A study titled “Variation in Health Outcomes: The Role of Spending on Social Services, Public Health, and Health Case, 2000-09” was published in 2016 by Bradley et. al. It revealed that states that devote more resources to social services, which reduce the negative effects of some of the aforementioned SDH, have exhibited a substantial improvement in health outcomes compared to states that do not. 

The results of this study, and similar studies, have encouraged healthcare professionals to partner with community-based organizations (CBOs) to help impoverished areas gain access to adequate housing, nutritious food, education, job training, transportation, etc. Ideally, CBO networks would be established at the local, state, and multi-state levels and serve as a point of accountability for various healthcare systems in a particular region.

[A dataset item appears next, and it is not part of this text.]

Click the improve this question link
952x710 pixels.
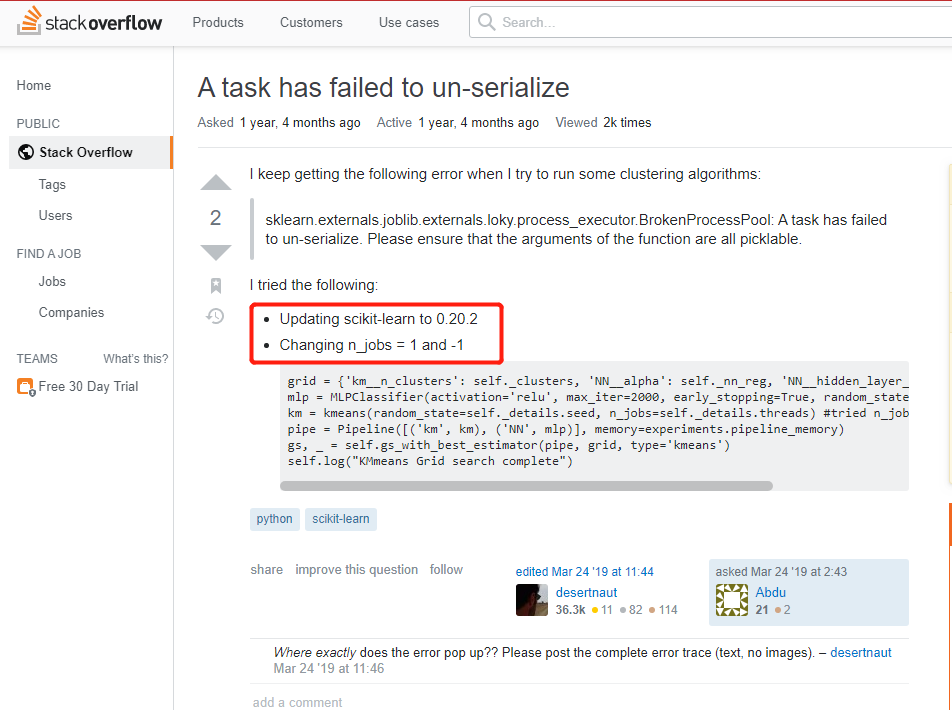[x=356, y=569]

Here are a few CBOs that already have inspiring initiatives underway: 

  1. Healthy Neighborhoods Healthy Families (Nationwide Children’s Hospital in Columbus, Ohio)
  2. Nashville International Center for Empowerment (Nashville, Tennessee)
  3. Siloam Health (Nashville, Tennessee)
  4. PRAPARE: Assessing Social Determinants of Health in Your Patient Population

It is imperative, if we want to reduce health inequity, that we begin to place a heavier emphasis on SDH and the impact that they have on patient experiences and health outcomes. We must also recognize that even as individuals, we have the ability to effect change on a much larger scale by getting involved with CBOs and advocating for a more informed and empathetic generation of healthcare professionals, economists, and policymakers.